Texas Business Court Decision – April 23, 2026
No. 25-BC03A-008 Enosis Investments, LLC, et al v. Brett Jensen, et al. (Third Division, Judge Andrews)
Fiduciary Duty. In 2021, George Lake and Brett Jensen agreed to acquire and manage the Reserve at Lake Travis, a mixed-use development. To do so, they formed four LLCs – Harbor Village, Hillside Cottages, Riverbend Club, and Riverbend Marina (the “Shared LLCs”) – to own and operate different components of the Reserve. The Shared LLCs are co-managed by Enosis Investments ( Lake’s entity) and Braverman Management (Jensen’s corporation), with Enosis holding the tie-breaking vote. Southfork Developments is a member, but not a manager, of the Shared LLCs. After management disputes arose, Enosis and Lake sued Jensen, Braverman, and Southfork, alleging (among other claims) breach of fiduciary duties. The fiduciary duty question comes before the court pursuant to Rule 166(g) and the parties’ Joint Advisory on Early Legal Issues. Held: the pleadings do not support a joint venture giving rise to fiduciary duties.
- Did a joint venture exist among the parties, giving rise to fiduciary duties between them? No. The four elements of a Texas joint venture are: (a) an agreement to engage in a joint venture, (b) a community of interest, (c) an agreement to share profits and losses, and (d) mutual right of control. Here, plaintiffs’ pleadings fail to allege an agreement to share losses, and never described how profits would actually be shared among the parties. Aside from the pleading deficiency, each of the LLC Agreements contained an explicit disclaimer stating that no party intended to form a joint venture or partnership, and each agreement contained an integration clause superseding prior agreements. While the parties could have structured their relationship as a joint venture, they instead chose to use LLCs with express anti-joint venture language; they cannot now argue around that choice.
- Did Southfork owe fiduciary duties to the Shared LLCs? No. Southfork is a member but not a manager of the Shared LLCs, which are manager-managed. Texas law does not impose inherent fiduciary duties on non-managing members of LLCs, and neither the LLC Agreements not any specific conduct by Southfork provided a basis for imposing them here. Plaintiffs’ fiduciary duty claims against Southfork appear to rest entirely on the joint venture theory rejected above.

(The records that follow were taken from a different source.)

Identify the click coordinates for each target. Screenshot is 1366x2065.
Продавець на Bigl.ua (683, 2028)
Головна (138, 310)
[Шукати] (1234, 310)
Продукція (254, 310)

- Did Jensen owe fiduciary duties to the Shared LLCs? No. Jensen is neither a member nor a manager of the Shared LLCs – only Braverman (his corporation) is. Plaintiffs ask the court to pass Braverman’s fiduciary duty through to Jensen as its president and controlling shareholder, but they offer no veil-piercing theory to justify disregarding corporate separateness. Under Texas law, officers and shareholders are generally shielded from corporate obligations absent a basis for piercing the ceil. The parties chose their corporate structure, and the court would not create a novel pass-through fiduciary duty. Jensen’s exposure, if any, runs to Braverman, not to the shared LLCs directly.
- Did Braverman owe fiduciary duties to the Shared LLCs? Yes , this is uncontested. As a co-manager of the manager-managed Shared LLCs, Braverman concedes it owed fiduciary duties to them. The scope of those duties is not at issue here.
The court noted, but did not resolve, two paths that remain open. First, individual corporate actors are never shielded from their own fraudulent or tortious conduct, so plaintiffs need not plead any veil-piercing theory to support a fraud claim against Jensen, even if it is based on his conduct on behalf of Braverman. There is also the tort of knowing participation in a breach of fiduciary – under which an individual may, under certain circumstances, be personally liable for his conduct in connection with another party’s breach of fiduciary duty; however, the viability of such a claim is beyond the scope of this order, “which addresses only whether the alleged fiduciary duties are recognized under Texas law.”